Ming Fay 2011
From: Link
Frog King and friends at his studio in Cattle Depot
Last summer, I visited Kwok Mang-ho’s studio-- also known as the “Frog king Kwok Museum”-- at the Cattle Depot Artist Village in Kowloon, Hong Kong. The studio “crystallises” Kwok’s work, his life, and his personality into a single space. It is both a stage and an archive that forms a singular body of work. I use the word “crystallises”, because the Frog King created it himself, drop-by-drop and layer-by-layer. The cavernous space is the largest of Kwok’s studios that I have seen. The glue of his art has become increasingly cohesive over the past four decades, due to his non-stop creativity and the power of his brand of performance-based body art, installation and video. Kwok’s boundless energy and his personal approach to projects come naturally, and the spontaneous reactions they provoke are the key to his vitality.

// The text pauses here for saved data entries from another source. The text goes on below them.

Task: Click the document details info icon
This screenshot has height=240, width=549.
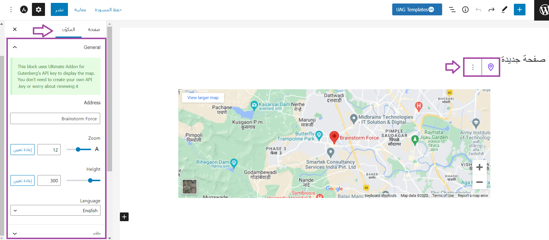Action: [465, 10]

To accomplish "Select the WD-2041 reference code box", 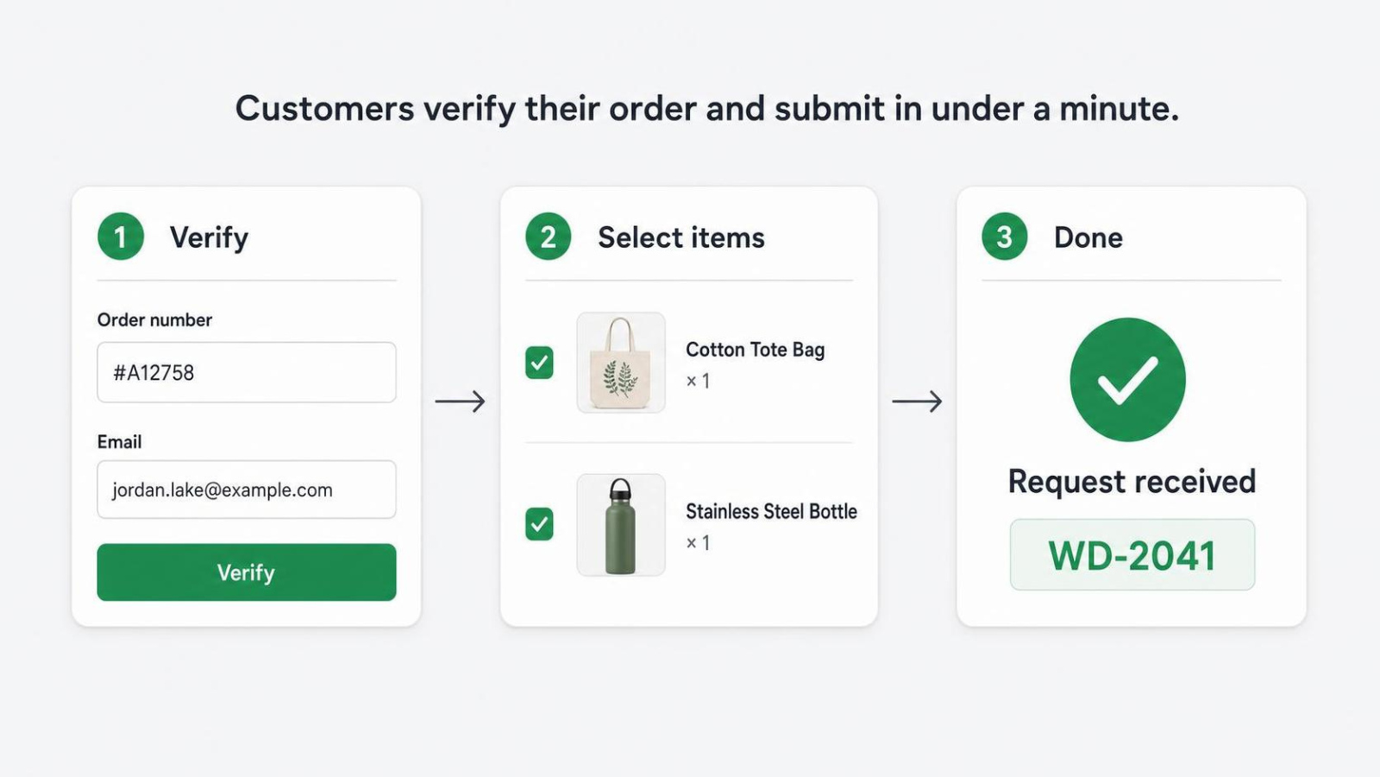I will tap(1132, 555).
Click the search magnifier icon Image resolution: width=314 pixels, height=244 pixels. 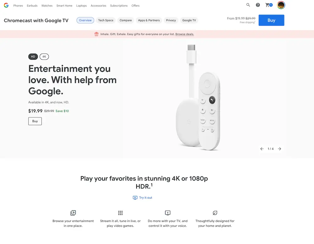248,5
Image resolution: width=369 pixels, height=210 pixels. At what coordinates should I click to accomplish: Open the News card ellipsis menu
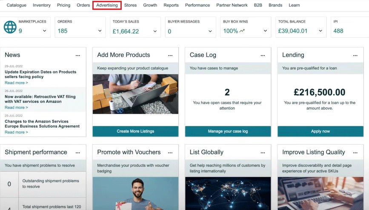pyautogui.click(x=77, y=55)
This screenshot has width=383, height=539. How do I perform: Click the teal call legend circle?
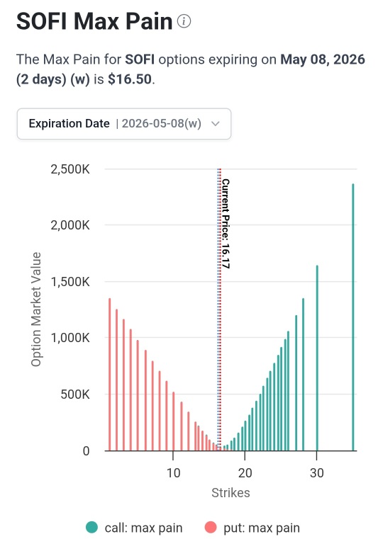[91, 527]
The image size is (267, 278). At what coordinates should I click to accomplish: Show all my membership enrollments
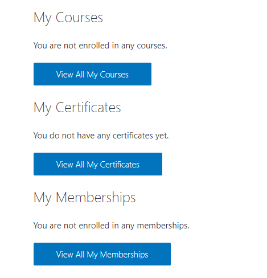point(102,254)
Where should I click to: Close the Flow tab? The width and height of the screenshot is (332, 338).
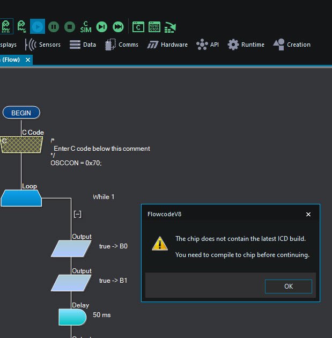(x=27, y=60)
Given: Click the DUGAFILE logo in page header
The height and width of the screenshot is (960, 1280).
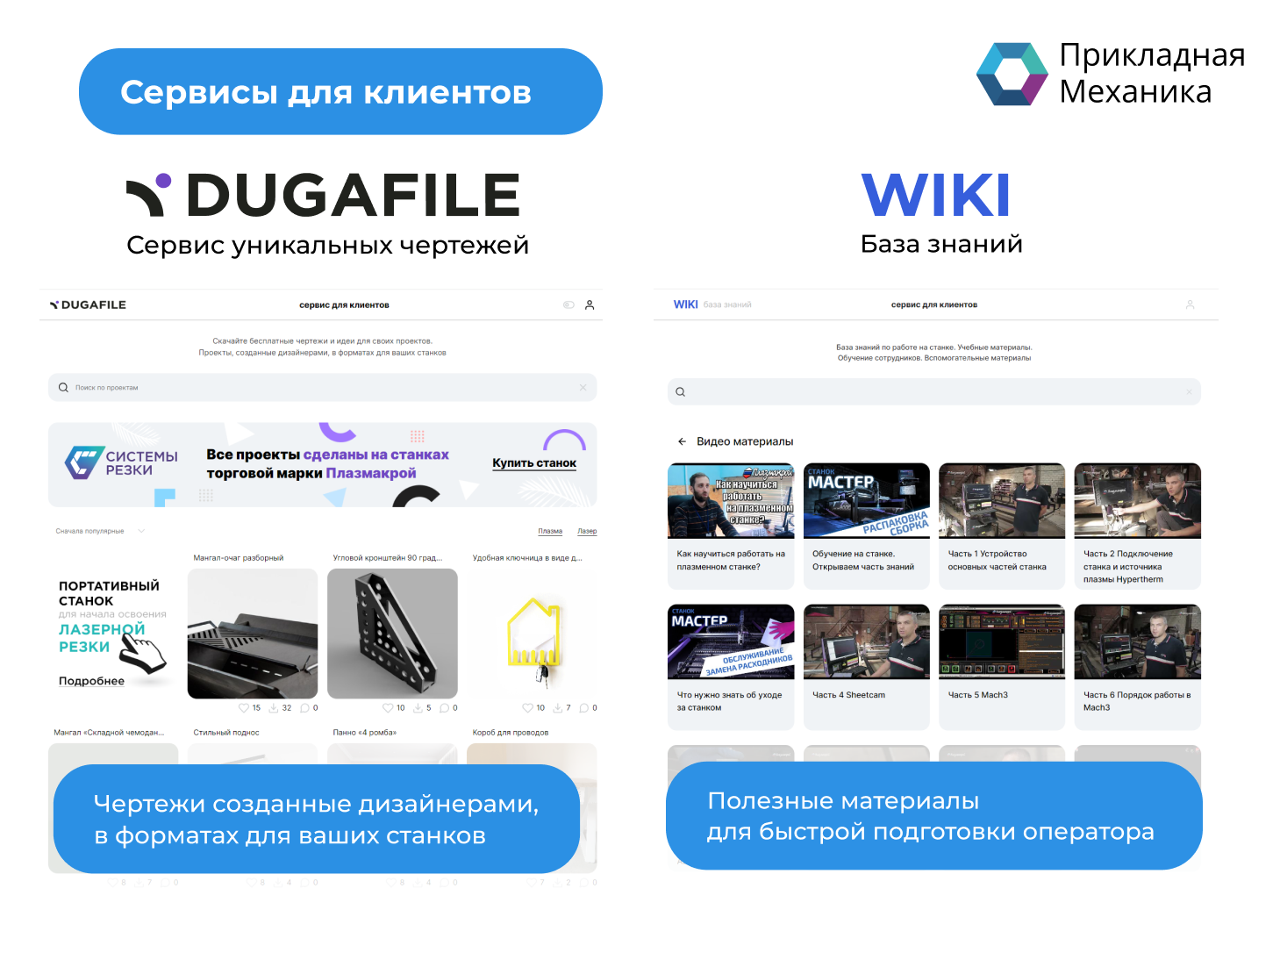Looking at the screenshot, I should pyautogui.click(x=88, y=305).
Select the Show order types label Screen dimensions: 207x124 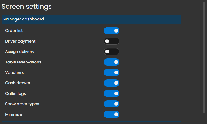pos(22,104)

A tadpole in a time of multiple changes
When Frog King came across the calendar ladies
Kwok grew up in Hong Kong during the late 1960s, a time of unknown possibilities and continuous changes. The British Crown Colony’s next-door neighbour, China, was in the midst of the Cultural Revolution. The Vietnam War was escalating. US battleships berthed in the harbour for a spot of rest and relaxation. Cantonese opera, local kung fu movies, mainland propaganda messages, pop melodies and rock’n’roll blared out simultaneously from the new Japanese transistor radios in the streets. Hordes of foreign tourists, businessmen, correspondents and sailors mingled with the locals. Chinese people wearing the latest western suits and ladies in cheongsams sat alongside new high-rise buildings adorned with multilingual neon signs, while new media poured in from all over the world. A young person wishing to focus on art was puzzled by the choices available to “Now Artists”. It was a time of cultural fusion and confusion on all levels-- chop seuy culture a la carte. The word “new” is always exciting, and sometimes it comes with flashes and neon lights. There was the New Ink painting movement to the east of the city (in Japan, Taiwan and Korea) and abstract art to the West. Hong Kong’s young generation was committed to the “now”, and it embraced everything in a mix-and-match manner.
Rebel with a cause
Frog King Selected to take part in the 54th Venice Biennale
Kwok was formally taught by renowned modern Chinese painters, including Grand Master Lui Shou-kwan, yet his passion for self-expression took him beyond the ink painting tradition. His artistic development formed an expanding spiral with ink at its hub. Everything he caught in his net became his branded catch-- and it still is today. This confused his conservative audience, and many cast a suspicious eye on his work, questioning what it was and whether it was art.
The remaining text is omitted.